Giddens ends by returning to "the runaway world." The trend toward greater democratization, he asserts, is "bound up with structural changes in world society." (100) The world needs more democracy of a transnational kind to stem the bad effects of globalization.

 

Giddens's book is valuable as an analytical exercise. It identifies the currently uncontrolled ("runaway") state of globalization. It underlines the inability of laissez-faire global markets--fundamentalist economics--by themselves to bring under civil control the runaway world that they have created. It cuts through the tangled complexity of globalization to expose key social and cultural structures that it affects.

But Giddens is a polemicist for globalization as much as an analyst. He is not content with merely describing the runaway condition of the world. The structural changes that he identifies could, in his view, become the foundation for positive policies. Those changes mainly lead away from traditional social and non-democratic political practices toward cosmopolitan, equalitarian, democratic practices.
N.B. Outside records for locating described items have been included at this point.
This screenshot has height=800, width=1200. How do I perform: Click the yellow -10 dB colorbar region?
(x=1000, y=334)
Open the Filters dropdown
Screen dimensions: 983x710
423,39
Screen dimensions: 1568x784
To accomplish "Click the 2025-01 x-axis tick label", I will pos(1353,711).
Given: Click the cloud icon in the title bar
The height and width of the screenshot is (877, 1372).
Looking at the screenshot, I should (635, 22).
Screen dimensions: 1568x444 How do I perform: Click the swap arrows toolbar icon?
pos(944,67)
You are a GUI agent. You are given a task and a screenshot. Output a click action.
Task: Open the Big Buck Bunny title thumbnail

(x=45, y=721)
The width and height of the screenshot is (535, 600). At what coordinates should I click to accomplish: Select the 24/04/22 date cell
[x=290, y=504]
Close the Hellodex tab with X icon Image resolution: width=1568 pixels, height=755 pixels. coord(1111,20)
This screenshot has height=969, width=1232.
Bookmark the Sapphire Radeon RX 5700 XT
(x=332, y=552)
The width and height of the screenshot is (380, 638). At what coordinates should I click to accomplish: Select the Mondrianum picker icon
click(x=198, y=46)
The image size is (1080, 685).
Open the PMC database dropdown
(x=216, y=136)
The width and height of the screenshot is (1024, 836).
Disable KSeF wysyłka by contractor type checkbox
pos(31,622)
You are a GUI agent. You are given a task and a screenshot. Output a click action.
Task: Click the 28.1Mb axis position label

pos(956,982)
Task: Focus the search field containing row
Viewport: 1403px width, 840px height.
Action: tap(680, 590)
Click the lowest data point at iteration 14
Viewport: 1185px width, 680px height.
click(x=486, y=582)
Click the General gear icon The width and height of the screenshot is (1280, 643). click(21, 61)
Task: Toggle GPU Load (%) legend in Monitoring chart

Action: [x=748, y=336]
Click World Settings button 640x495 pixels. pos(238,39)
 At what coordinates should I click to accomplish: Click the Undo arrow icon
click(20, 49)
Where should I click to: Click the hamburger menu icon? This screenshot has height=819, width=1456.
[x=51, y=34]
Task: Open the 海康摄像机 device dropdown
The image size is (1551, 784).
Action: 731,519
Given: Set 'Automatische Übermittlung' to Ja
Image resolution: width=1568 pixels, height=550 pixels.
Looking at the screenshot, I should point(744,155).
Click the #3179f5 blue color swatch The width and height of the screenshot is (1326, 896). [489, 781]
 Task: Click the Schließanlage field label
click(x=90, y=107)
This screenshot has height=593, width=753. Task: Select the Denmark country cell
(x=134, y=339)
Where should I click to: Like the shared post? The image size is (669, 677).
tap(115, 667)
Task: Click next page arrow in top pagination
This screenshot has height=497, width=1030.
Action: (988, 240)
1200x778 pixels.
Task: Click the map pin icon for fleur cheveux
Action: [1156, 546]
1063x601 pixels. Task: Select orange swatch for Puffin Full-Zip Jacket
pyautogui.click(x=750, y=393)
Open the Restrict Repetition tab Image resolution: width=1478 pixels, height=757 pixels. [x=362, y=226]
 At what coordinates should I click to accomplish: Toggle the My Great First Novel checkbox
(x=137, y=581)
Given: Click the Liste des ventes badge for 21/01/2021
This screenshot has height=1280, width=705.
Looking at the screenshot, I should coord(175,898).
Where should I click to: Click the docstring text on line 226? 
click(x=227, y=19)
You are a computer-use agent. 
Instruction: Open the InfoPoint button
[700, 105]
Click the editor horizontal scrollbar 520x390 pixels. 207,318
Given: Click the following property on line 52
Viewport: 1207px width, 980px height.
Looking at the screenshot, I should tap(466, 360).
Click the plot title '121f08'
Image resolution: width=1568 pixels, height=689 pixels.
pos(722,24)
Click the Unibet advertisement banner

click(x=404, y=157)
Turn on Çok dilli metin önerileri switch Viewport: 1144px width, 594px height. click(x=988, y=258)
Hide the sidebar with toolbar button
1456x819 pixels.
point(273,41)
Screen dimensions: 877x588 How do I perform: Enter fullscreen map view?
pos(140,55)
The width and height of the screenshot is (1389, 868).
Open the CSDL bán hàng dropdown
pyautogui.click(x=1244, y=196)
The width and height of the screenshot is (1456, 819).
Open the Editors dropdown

In Giddens's view, such practices on a transnational level hold the promise for reining in the runaway world and bringing a kind of order new to human history.

However attractive it may be to a hopeful Western mind, Giddens's polemical argument is too sketchy and brief to be persuasive. I found it impossible to read the book without constantly thinking of 9-11 and our newly found need to develop a strategy of engagement between Western cosmopolitan society and Islamic societies preoccupied with the impact of globalization on their traditions. Giddens identifies the EU as his best example of a transnational institution capable of propagating the values of equality and democracy emerging from globalization. This does not touch even the boundary of the inter-cultural obstacles to further globalization.

Giddens may say that we have gone beyond the original Enlightenment project in this era of globalization. He may say that globalization is not a mere extension of Western culture to non-Western regions of the world. But he clearly speaks from a Western platform. He fails to show how globalization is a "de-centered" process that does not depend essentially on the dynamics of Western initiative and Enlightenment ideas.

I take away from the book mainly a couple of conceptual tools that help me to see globalization more clearly. (1) Giddens usefully describes how "tradition" has become something else as a result of globalization--indeed, has become a dynamic component of globalization itself. (2) His analysis of "risk" gets at the very heart of why we live today with unrelenting and unceasing uncertainty. These parts alone make the book worth reading.

But as a whole it is merely a stimulant to further thinking about the dynamics of globalization. And, like much else in print on the subject before 9-11, it suffers from an unavoidable echo of obsolescence.